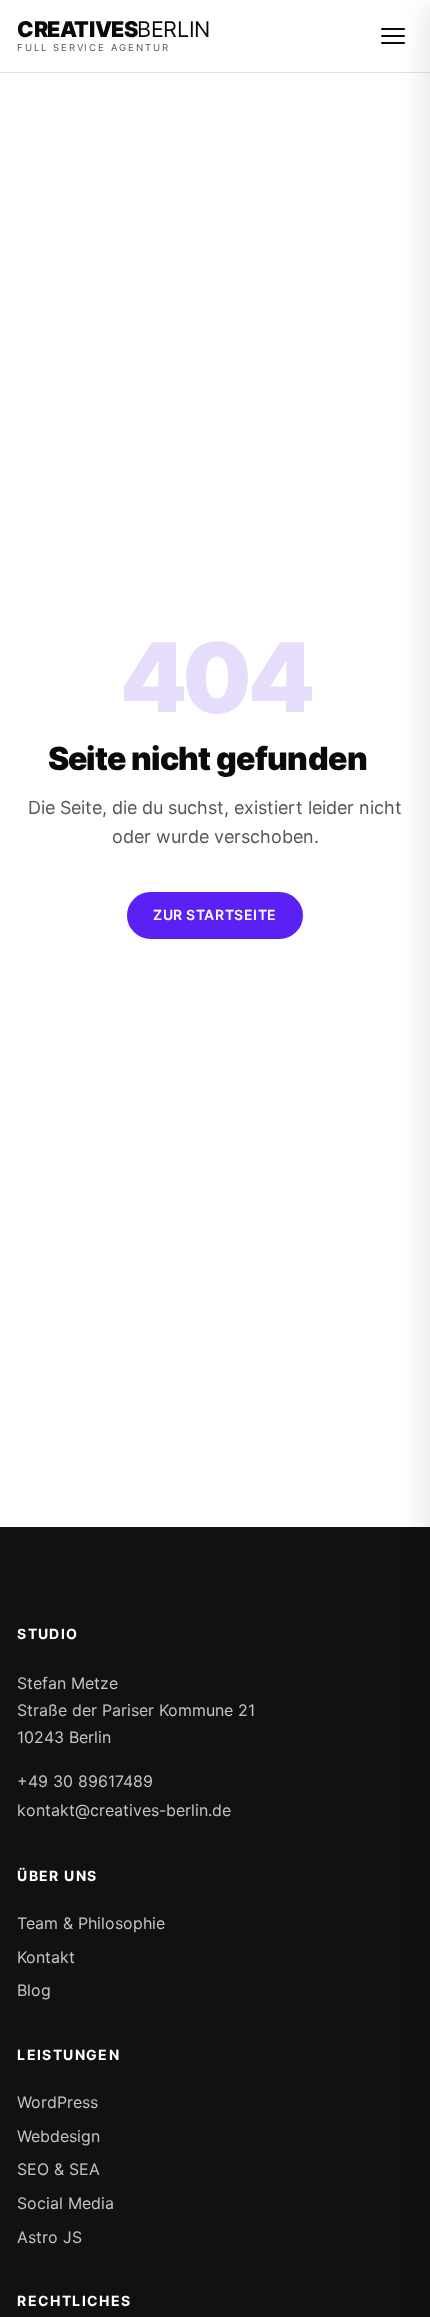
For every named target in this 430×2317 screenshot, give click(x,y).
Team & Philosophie (91, 1923)
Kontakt (46, 1957)
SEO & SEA (58, 2169)
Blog (34, 1990)
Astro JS (49, 2237)
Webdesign (58, 2136)
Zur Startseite (215, 914)
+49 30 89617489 (85, 1781)
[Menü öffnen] (393, 36)
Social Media (65, 2203)
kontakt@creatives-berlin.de (124, 1810)
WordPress (57, 2102)
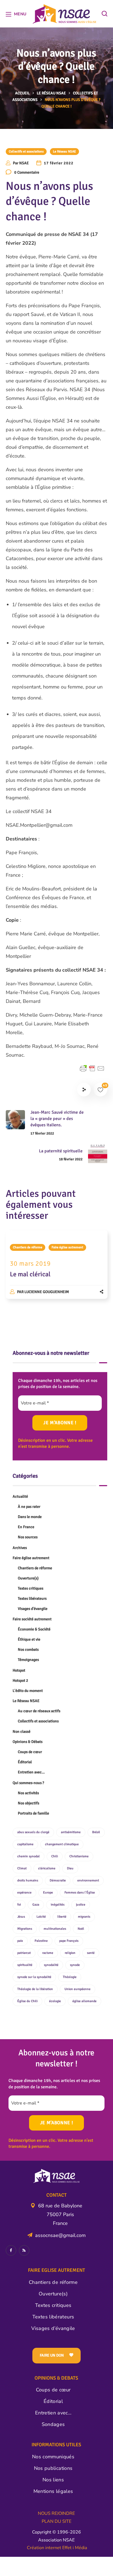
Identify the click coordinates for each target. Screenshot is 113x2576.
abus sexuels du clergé (33, 1832)
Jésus (21, 1917)
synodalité (51, 1965)
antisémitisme (71, 1832)
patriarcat (24, 1953)
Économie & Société (34, 1629)
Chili (54, 1856)
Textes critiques (30, 1588)
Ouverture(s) (28, 1578)
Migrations (24, 1929)
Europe (48, 1893)
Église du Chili (27, 2001)
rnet (57, 2548)
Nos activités (28, 1793)
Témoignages (28, 1659)
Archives (20, 1547)
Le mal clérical (30, 1274)
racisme (47, 1953)
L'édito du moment (28, 1690)
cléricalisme (46, 1868)
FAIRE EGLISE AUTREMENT (56, 2270)
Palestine (41, 1941)
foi (19, 1905)
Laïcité (41, 1917)
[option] (57, 1270)
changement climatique (62, 1844)
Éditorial (25, 1762)
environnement (88, 1880)
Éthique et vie (29, 1639)
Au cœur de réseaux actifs (39, 1711)
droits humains (27, 1880)
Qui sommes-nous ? (28, 1783)
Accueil (22, 93)
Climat (22, 1868)
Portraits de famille (33, 1813)
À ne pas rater (29, 1506)
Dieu (70, 1868)
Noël (81, 1929)
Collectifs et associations (26, 151)
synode (75, 1965)
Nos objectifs (28, 1803)
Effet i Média (74, 2548)
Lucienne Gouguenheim (46, 1292)
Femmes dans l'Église (79, 1893)
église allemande (84, 2001)
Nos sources (28, 1537)
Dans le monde (30, 1516)
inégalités (57, 1905)
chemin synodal (28, 1856)
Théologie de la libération (35, 1989)
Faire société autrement (32, 1619)
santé (91, 1953)
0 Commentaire (26, 172)
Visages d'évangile (32, 1608)
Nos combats (28, 1649)
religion (70, 1953)
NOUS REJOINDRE (56, 2513)
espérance (24, 1893)
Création (35, 2548)
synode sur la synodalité (34, 1977)
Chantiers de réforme (27, 1247)
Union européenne (77, 1989)
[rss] (24, 2250)
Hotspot (19, 1670)
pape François (68, 1941)
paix (20, 1941)
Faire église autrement (67, 1247)
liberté (61, 1917)
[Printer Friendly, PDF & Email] (92, 1068)
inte (48, 2548)
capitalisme (25, 1844)
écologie (55, 2001)
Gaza (35, 1905)
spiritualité (24, 1965)
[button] (104, 13)
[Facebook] (11, 2250)
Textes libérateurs (32, 1598)
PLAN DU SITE (56, 2521)
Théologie (70, 1977)
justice (80, 1905)
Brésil (96, 1832)
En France (26, 1527)
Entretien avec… (31, 1772)
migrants (84, 1917)
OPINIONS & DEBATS (56, 2378)
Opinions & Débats (28, 1741)
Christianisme (79, 1856)
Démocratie (58, 1880)
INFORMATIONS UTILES (56, 2445)
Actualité (20, 1496)
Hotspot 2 (20, 1680)
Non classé (21, 1731)
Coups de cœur (30, 1752)
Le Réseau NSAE (51, 93)
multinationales (55, 1929)
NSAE (24, 163)
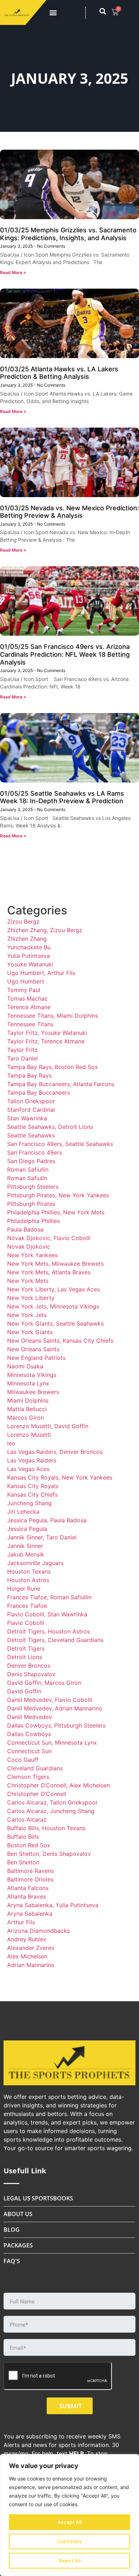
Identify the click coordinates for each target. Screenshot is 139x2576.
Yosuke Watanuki (30, 964)
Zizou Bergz (23, 921)
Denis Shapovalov (31, 1674)
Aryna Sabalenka (29, 1913)
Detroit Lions (24, 1657)
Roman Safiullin (27, 1169)
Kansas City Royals (32, 1486)
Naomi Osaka (25, 1366)
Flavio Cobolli (25, 1622)
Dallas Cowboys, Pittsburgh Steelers (56, 1725)
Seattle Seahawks (31, 1135)
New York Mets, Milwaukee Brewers (55, 1263)
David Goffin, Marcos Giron (44, 1682)
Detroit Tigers (26, 1648)
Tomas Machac (27, 998)
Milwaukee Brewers (33, 1391)
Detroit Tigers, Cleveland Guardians (55, 1639)
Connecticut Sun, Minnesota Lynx (52, 1742)
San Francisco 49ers (34, 1152)
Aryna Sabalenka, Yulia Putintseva (52, 1905)
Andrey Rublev (26, 1939)
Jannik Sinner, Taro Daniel (42, 1537)
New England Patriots (36, 1357)
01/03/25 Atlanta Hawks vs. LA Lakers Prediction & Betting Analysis (59, 373)
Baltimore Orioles (30, 1879)
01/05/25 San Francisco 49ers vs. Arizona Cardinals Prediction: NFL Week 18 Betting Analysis (65, 654)
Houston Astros (28, 1580)
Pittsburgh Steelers (32, 1186)
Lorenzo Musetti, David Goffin (47, 1426)
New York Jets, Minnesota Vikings (53, 1306)
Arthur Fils (21, 1922)
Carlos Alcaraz (27, 1819)
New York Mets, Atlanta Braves (49, 1272)
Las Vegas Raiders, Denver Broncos (55, 1451)
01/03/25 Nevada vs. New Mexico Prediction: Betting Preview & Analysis (69, 512)
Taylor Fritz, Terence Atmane (45, 1041)
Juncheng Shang (29, 1503)
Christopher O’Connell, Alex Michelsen (58, 1785)
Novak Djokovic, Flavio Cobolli (49, 1237)
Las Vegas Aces (28, 1468)
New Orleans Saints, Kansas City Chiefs (60, 1340)
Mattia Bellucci (27, 1409)
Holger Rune (23, 1588)
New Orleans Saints (33, 1349)
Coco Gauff (22, 1759)
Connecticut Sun (29, 1751)
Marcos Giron (25, 1417)
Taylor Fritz (22, 1049)
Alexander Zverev (31, 1947)
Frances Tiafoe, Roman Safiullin (49, 1597)
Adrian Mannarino (31, 1964)
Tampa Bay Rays (29, 1075)
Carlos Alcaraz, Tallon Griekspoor (52, 1802)
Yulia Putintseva (28, 955)
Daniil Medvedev (29, 1716)
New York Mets (27, 1280)
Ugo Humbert (25, 981)
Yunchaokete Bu (29, 947)
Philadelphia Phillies (33, 1220)
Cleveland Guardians (35, 1768)
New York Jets (27, 1314)
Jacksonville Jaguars (35, 1562)
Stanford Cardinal (31, 1109)
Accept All (69, 2522)
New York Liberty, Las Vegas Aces (53, 1289)
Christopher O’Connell (36, 1793)
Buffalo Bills (23, 1836)
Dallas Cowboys (29, 1734)
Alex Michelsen (27, 1956)
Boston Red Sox (28, 1845)
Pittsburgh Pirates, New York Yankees (58, 1195)
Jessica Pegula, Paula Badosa (47, 1520)
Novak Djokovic (28, 1246)
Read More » (13, 272)
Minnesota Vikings (31, 1374)
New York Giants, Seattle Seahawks (55, 1323)
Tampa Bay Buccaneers (38, 1092)
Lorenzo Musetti (29, 1434)
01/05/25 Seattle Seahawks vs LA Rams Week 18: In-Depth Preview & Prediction (62, 797)
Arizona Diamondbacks (38, 1930)
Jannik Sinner (25, 1545)
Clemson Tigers (28, 1776)
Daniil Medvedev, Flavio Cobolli (49, 1699)
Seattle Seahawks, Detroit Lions (50, 1126)
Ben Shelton (23, 1862)
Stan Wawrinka (27, 1118)
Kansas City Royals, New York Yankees (59, 1477)
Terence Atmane (29, 1007)
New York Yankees (32, 1255)
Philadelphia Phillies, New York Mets (55, 1212)
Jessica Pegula (27, 1528)
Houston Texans (29, 1571)
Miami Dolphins (27, 1400)
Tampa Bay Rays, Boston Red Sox (52, 1066)
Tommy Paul (23, 989)
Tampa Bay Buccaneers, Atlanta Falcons (60, 1084)
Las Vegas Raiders (31, 1460)
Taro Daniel (22, 1058)
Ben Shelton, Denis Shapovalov (49, 1853)
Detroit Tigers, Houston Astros (48, 1631)
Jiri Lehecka (23, 1511)
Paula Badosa (25, 1229)
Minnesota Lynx (28, 1383)
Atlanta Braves (26, 1896)
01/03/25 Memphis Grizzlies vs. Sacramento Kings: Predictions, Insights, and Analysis (68, 234)
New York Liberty (31, 1297)
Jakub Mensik (25, 1554)
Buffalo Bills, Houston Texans (46, 1828)
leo (11, 1443)
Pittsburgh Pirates (31, 1203)
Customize (69, 2541)
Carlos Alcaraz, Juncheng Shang (50, 1810)
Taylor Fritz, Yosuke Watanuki (47, 1032)
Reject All (70, 2560)
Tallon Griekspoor (31, 1101)
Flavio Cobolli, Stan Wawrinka (47, 1614)
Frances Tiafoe (27, 1605)
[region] (69, 2515)
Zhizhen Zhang (27, 938)
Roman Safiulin (27, 1178)
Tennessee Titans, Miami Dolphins (52, 1015)
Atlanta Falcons (27, 1887)
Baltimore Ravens (30, 1870)
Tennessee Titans (30, 1024)
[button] (53, 13)
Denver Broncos (28, 1665)
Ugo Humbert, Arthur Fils (41, 972)
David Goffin (24, 1691)
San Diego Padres (31, 1161)
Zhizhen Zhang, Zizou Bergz (44, 930)
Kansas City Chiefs (32, 1494)
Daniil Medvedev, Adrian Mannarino (54, 1708)
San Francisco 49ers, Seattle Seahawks (60, 1143)
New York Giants (30, 1332)
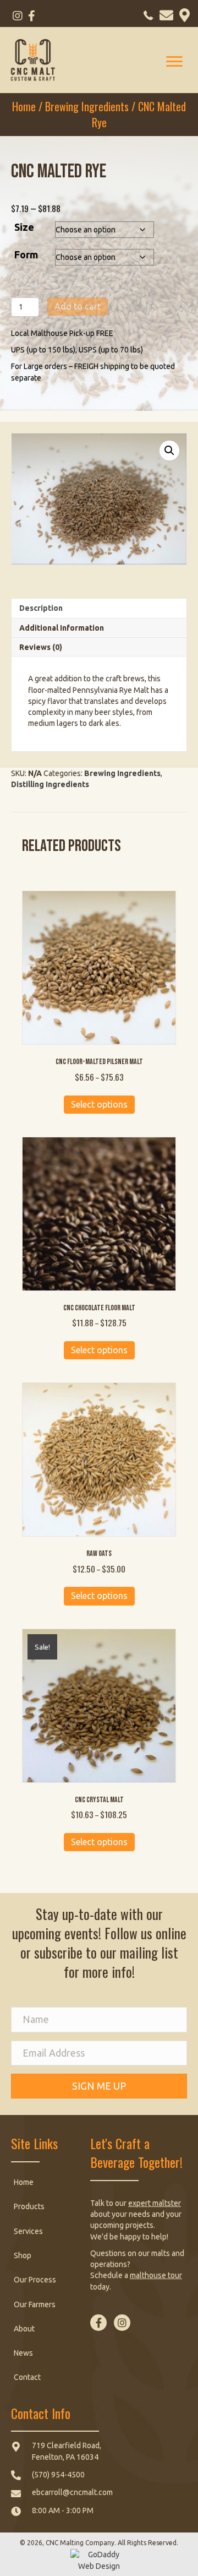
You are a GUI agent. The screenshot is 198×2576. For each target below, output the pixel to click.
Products (29, 2206)
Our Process (35, 2279)
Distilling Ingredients (50, 784)
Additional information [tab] (61, 627)
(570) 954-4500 (58, 2474)
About (24, 2328)
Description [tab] (41, 608)
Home (24, 106)
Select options (99, 1104)
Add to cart (77, 306)
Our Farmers (35, 2304)
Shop (22, 2255)
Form (26, 254)
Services (28, 2231)
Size (24, 226)
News (23, 2353)
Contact (27, 2377)
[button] (17, 15)
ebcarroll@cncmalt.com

**Work task**
Using the listing above, copy exactly the line that contains "cléricalisme (46, 1868)", the line that contains "chemin synodal (28, 1856)", and each line that falls between them.

**Result**
cléricalisme (46, 1868)
FAIRE EGLISE AUTREMENT (56, 2270)
Palestine (41, 1941)
foi (19, 1905)
Laïcité (41, 1917)
[option] (57, 1270)
changement climatique (62, 1844)
Éditorial (25, 1762)
environnement (88, 1880)
Éthique et vie (29, 1639)
Au cœur de réseaux actifs (39, 1711)
droits humains (27, 1880)
Qui sommes-nous ? (28, 1783)
Accueil (22, 93)
Climat (22, 1868)
Portraits de famille (33, 1813)
À ne pas rater (29, 1506)
Dieu (70, 1868)
Noël (81, 1929)
Collectifs et associations (26, 151)
synode (75, 1965)
Nos objectifs (28, 1803)
Effet i Média (74, 2548)
Lucienne Gouguenheim (46, 1292)
Femmes dans l'Église (79, 1893)
église allemande (84, 2001)
Nos sources (28, 1537)
Dans le monde (30, 1516)
inégalités (57, 1905)
chemin synodal (28, 1856)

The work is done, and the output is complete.